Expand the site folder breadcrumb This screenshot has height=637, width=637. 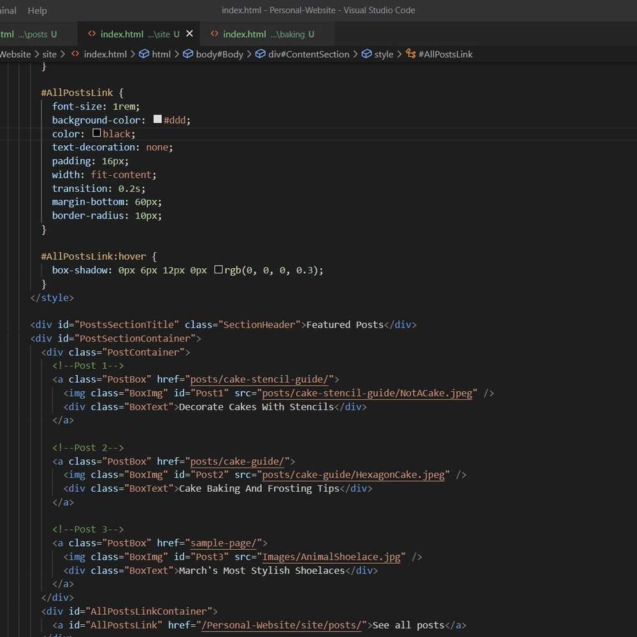tap(50, 54)
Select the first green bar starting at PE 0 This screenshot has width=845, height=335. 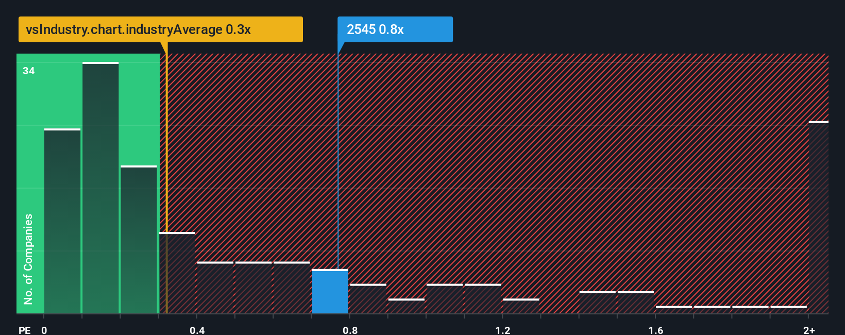point(62,221)
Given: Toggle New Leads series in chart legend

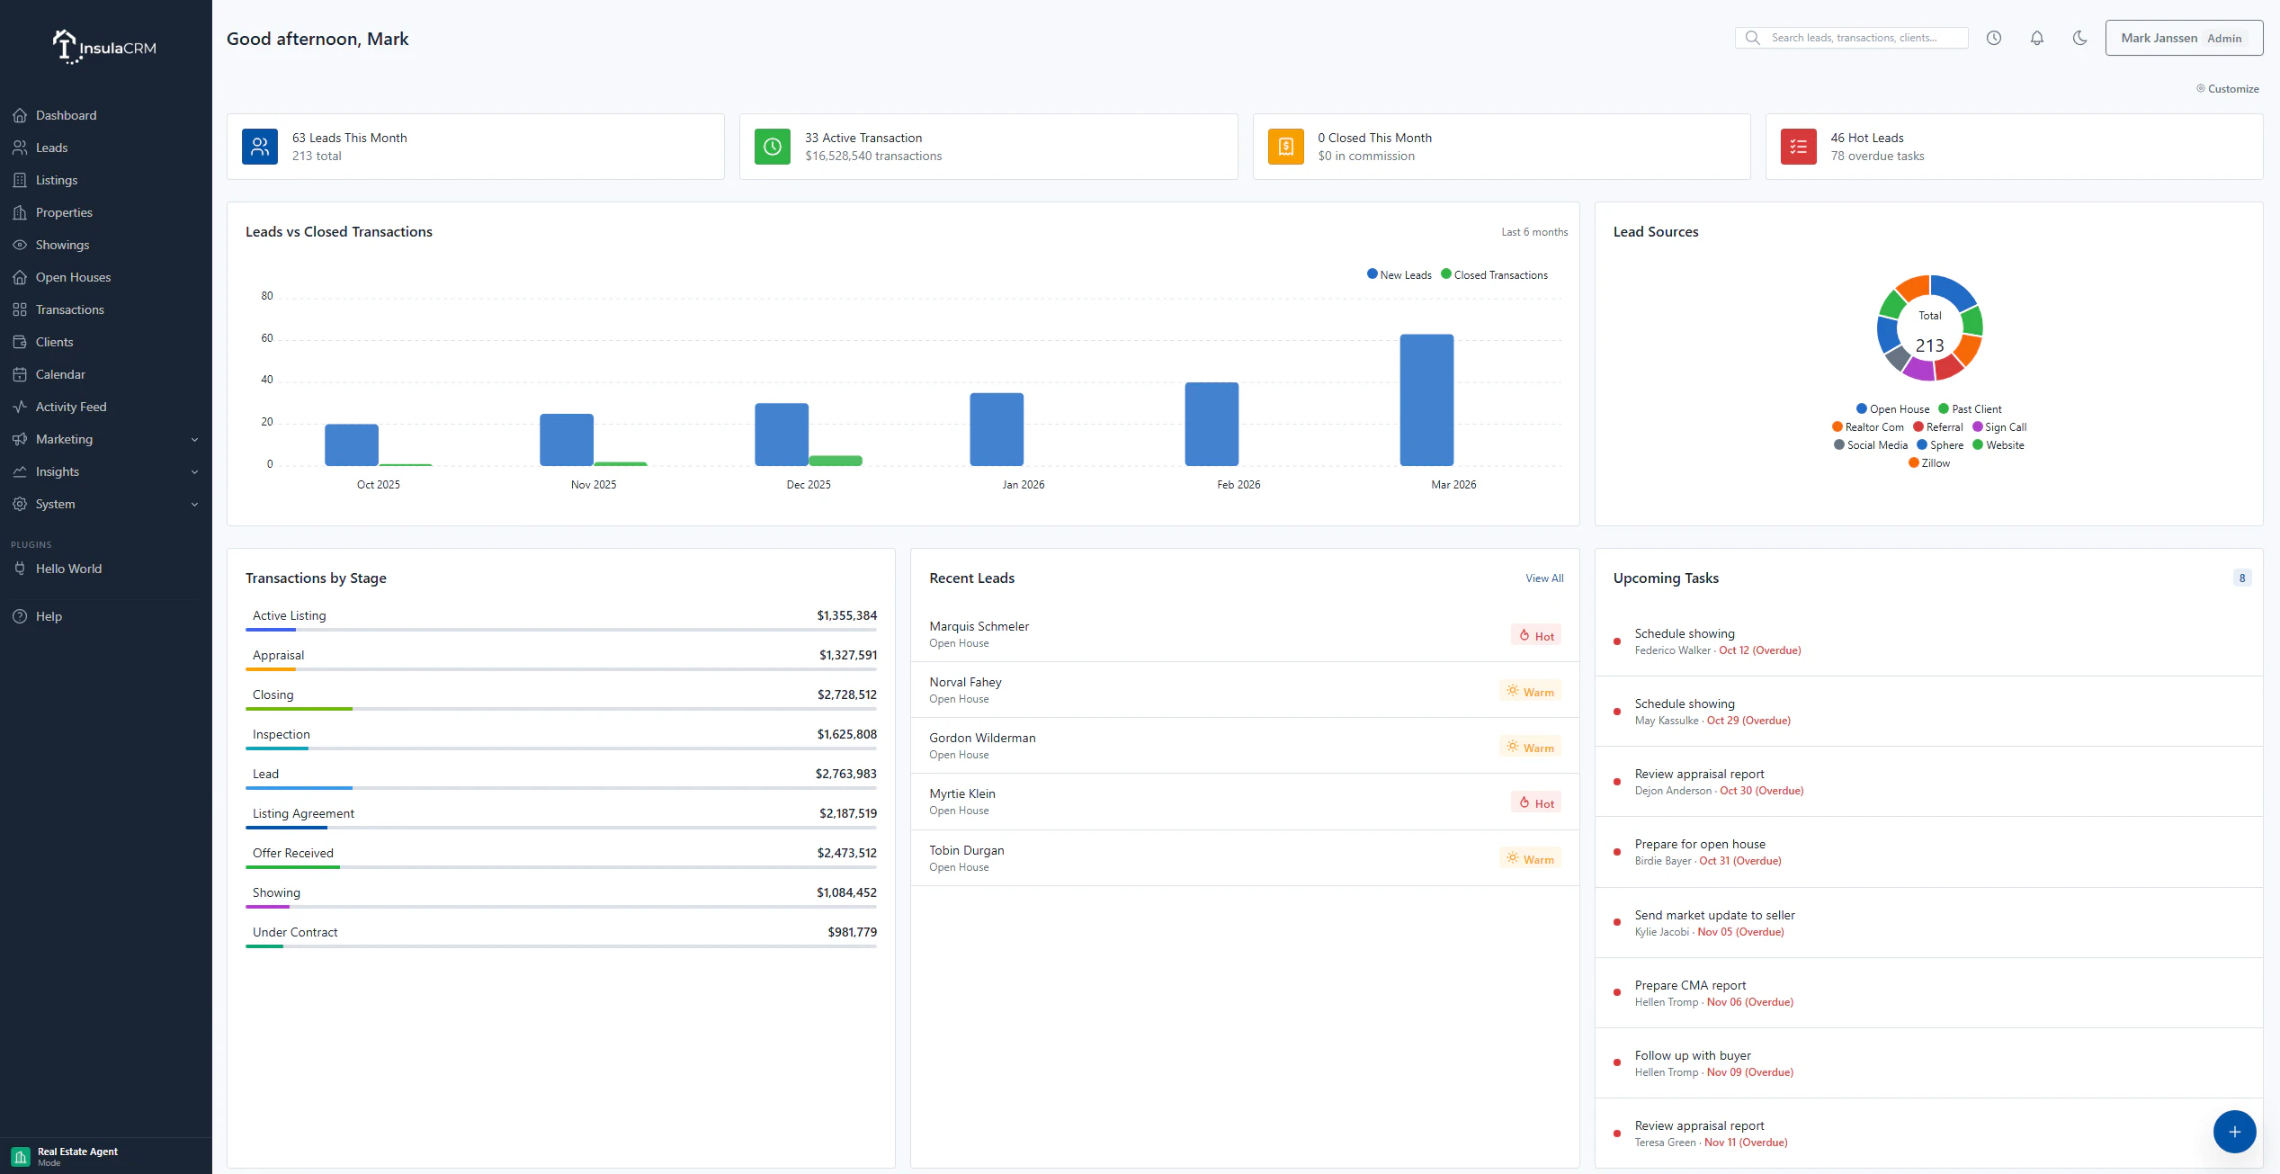Looking at the screenshot, I should pos(1399,275).
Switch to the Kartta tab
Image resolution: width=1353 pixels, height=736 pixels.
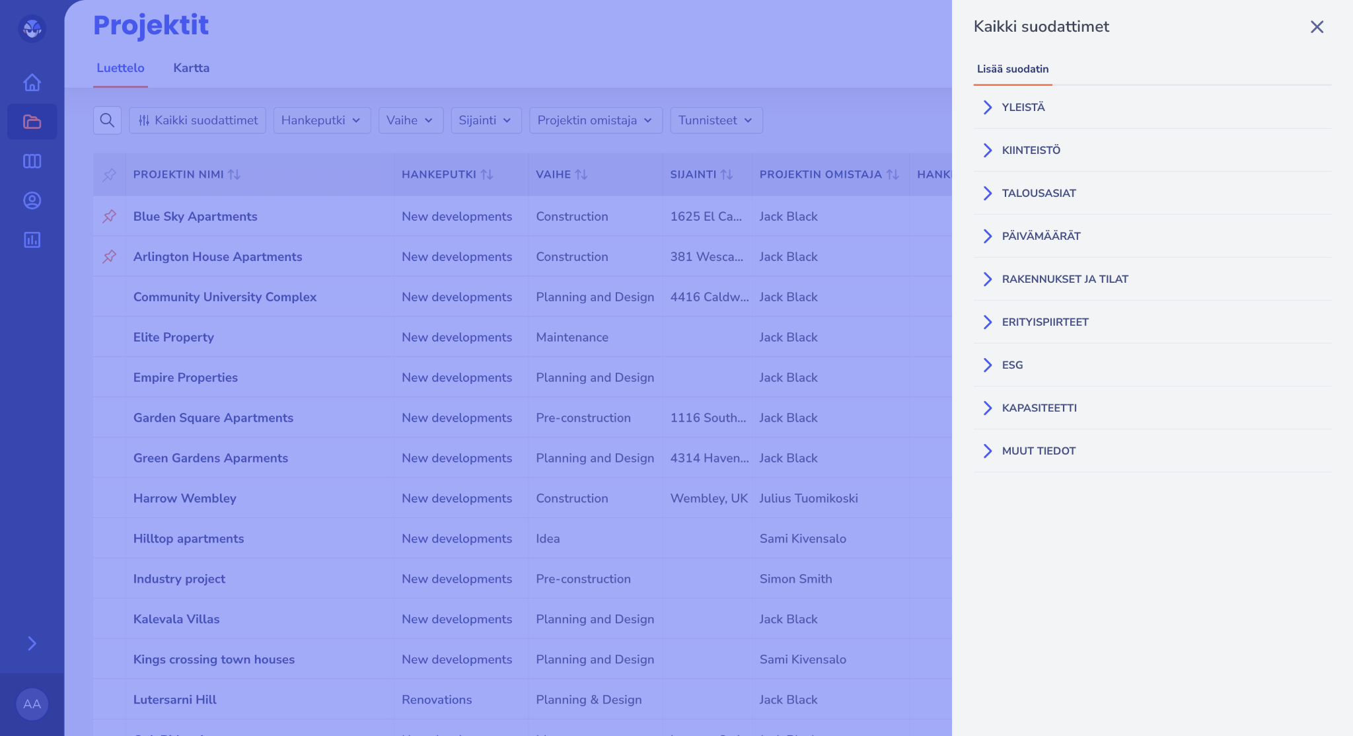point(191,68)

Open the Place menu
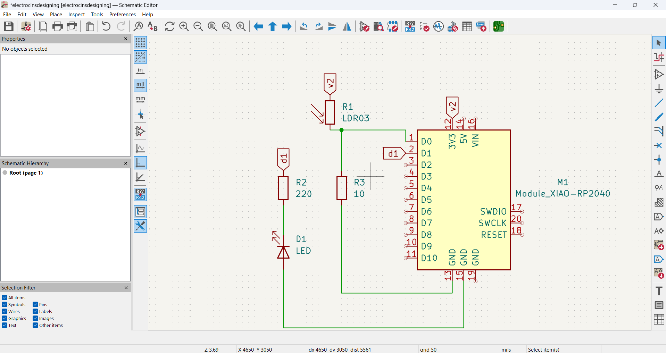[x=56, y=14]
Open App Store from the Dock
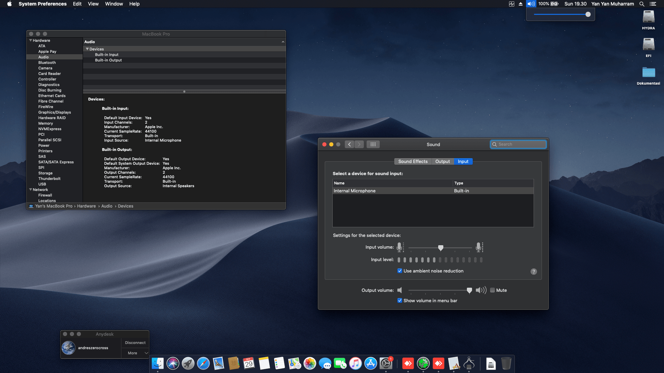The image size is (664, 373). pyautogui.click(x=370, y=363)

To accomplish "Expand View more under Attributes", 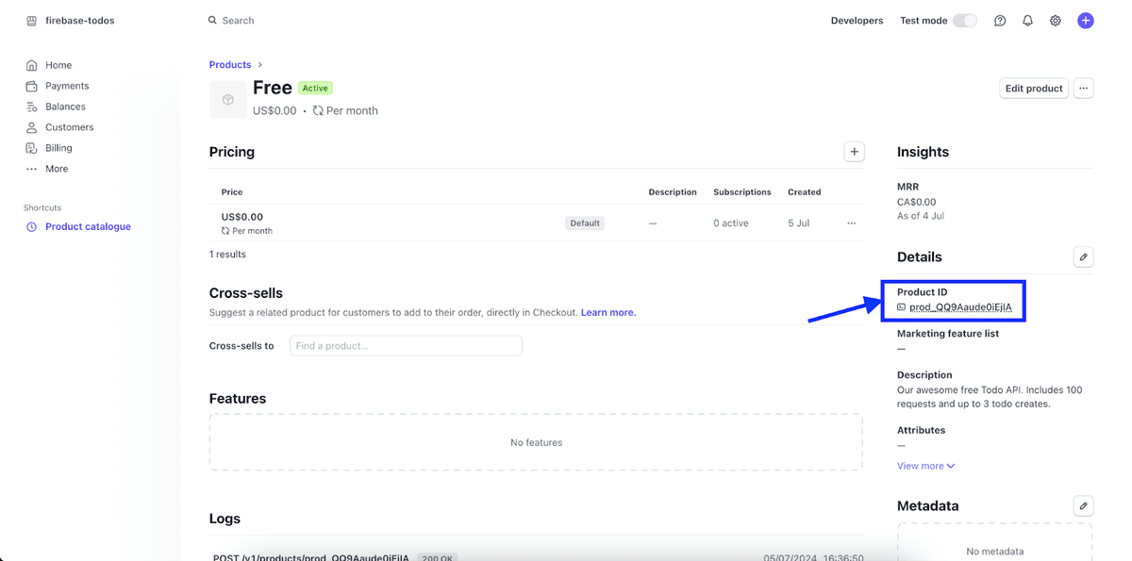I will coord(925,465).
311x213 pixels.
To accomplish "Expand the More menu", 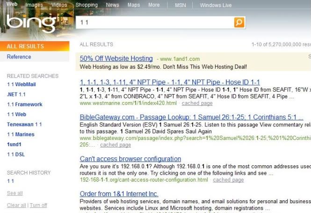I will pyautogui.click(x=154, y=5).
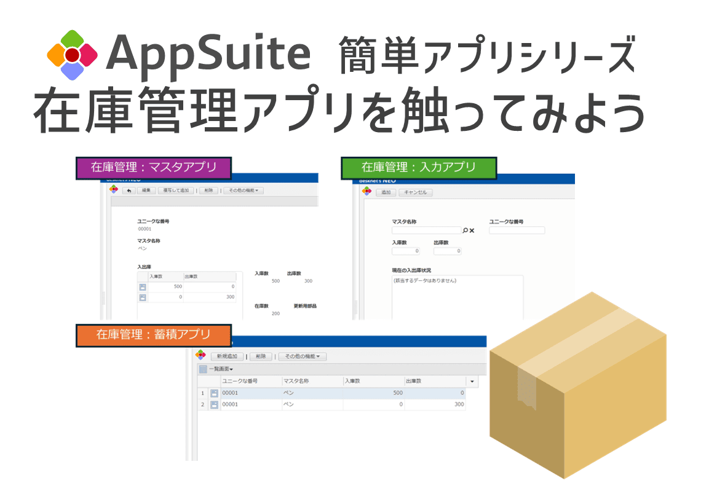701x494 pixels.
Task: Open the その他の機能 dropdown in the master app
Action: 245,190
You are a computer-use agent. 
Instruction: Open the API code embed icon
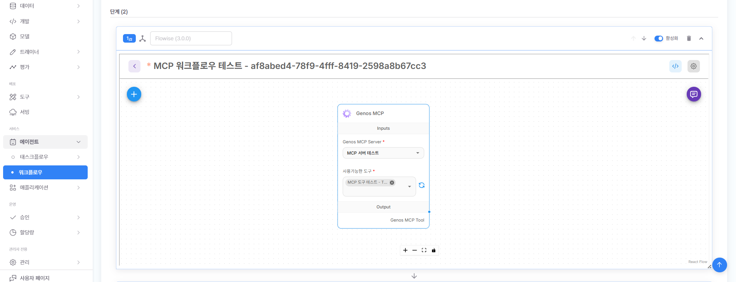point(675,66)
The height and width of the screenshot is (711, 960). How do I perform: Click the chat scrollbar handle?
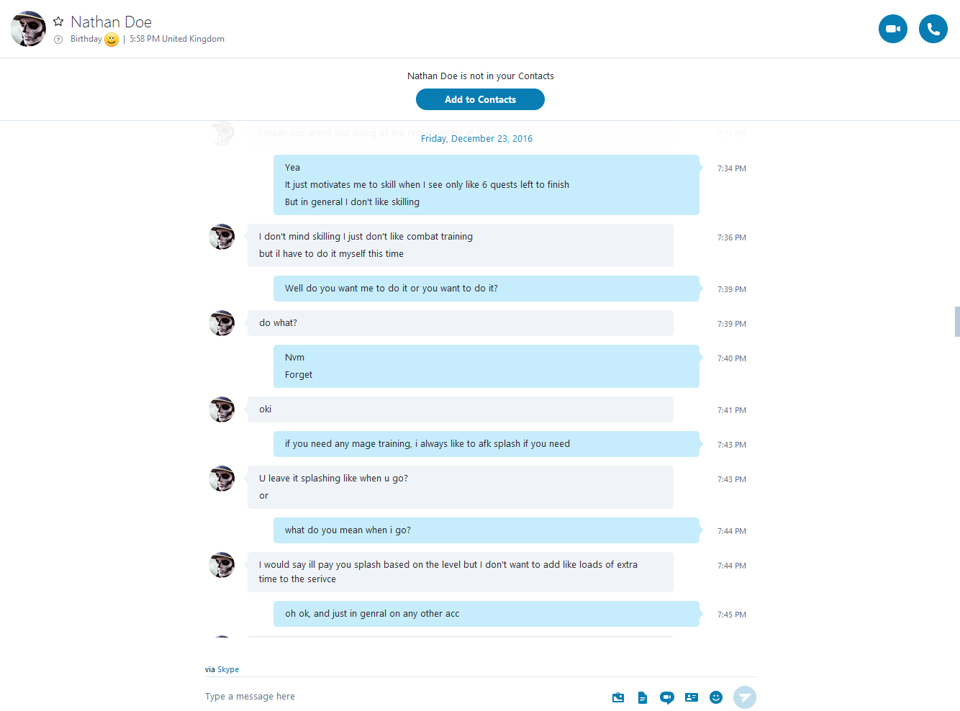pos(957,322)
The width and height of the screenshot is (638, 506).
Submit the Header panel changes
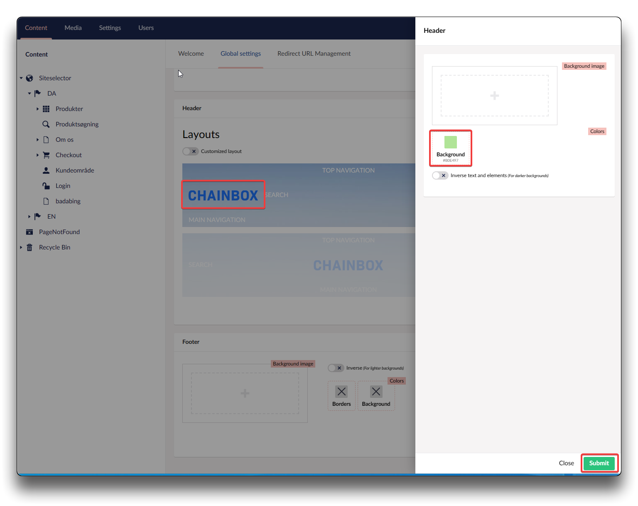click(x=599, y=463)
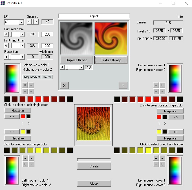Click Negative above the bottom-left yellow swatches
The height and width of the screenshot is (190, 192).
click(17, 138)
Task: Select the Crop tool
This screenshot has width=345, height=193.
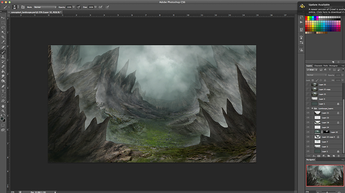Action: (x=3, y=37)
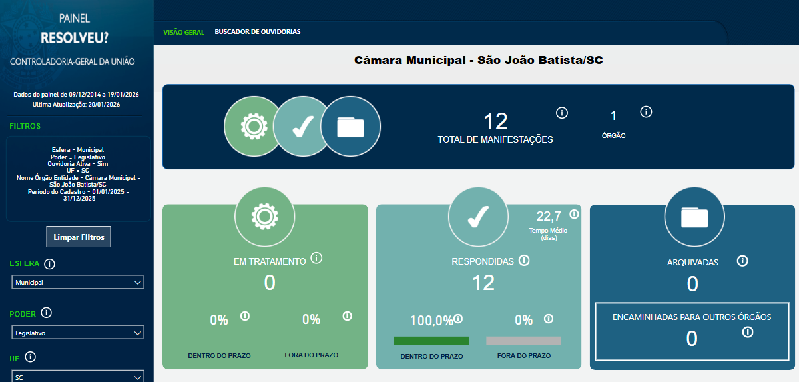Click info icon next to Poder filter

[46, 313]
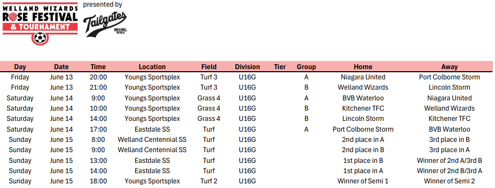Select the Date column header
The image size is (495, 188).
(61, 67)
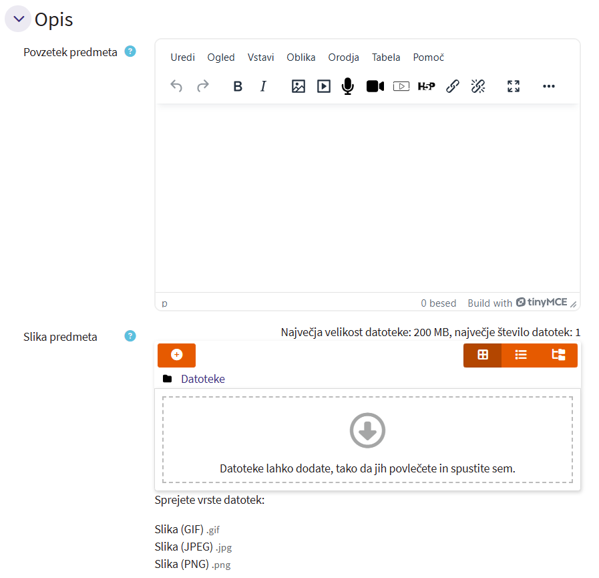Image resolution: width=599 pixels, height=578 pixels.
Task: Open the Tabela menu
Action: tap(386, 57)
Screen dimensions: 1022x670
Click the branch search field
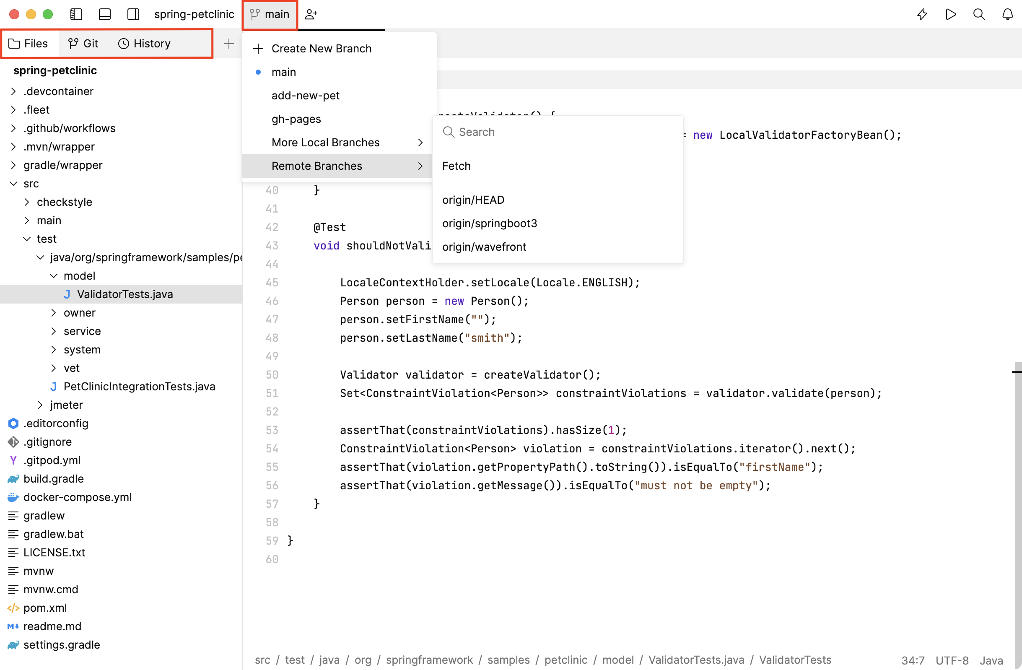coord(557,132)

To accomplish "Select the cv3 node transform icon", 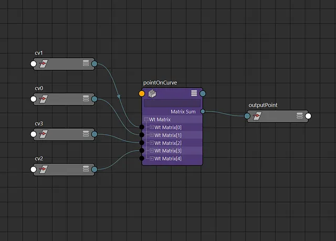I will 44,134.
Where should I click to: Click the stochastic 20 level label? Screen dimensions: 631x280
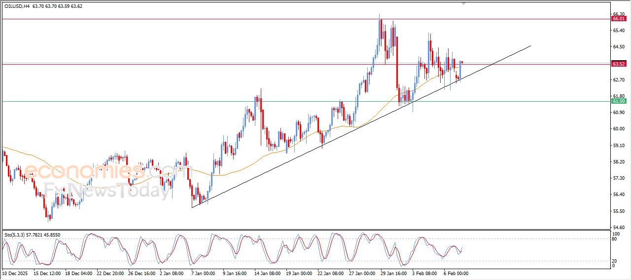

» **TASK DIRECTIONS**
Write out the lines of the listing above from the one containing "The width and" through the one containing "click(17, 138)", inclusive, exactly as they appear. Leave out the pictures.

» **EXERCISE RESPONSE**
The width and height of the screenshot is (638, 506).
Submit the Header panel changes
click(x=599, y=463)
Click Negative above the bottom-left yellow swatches
The height and width of the screenshot is (190, 192).
click(17, 138)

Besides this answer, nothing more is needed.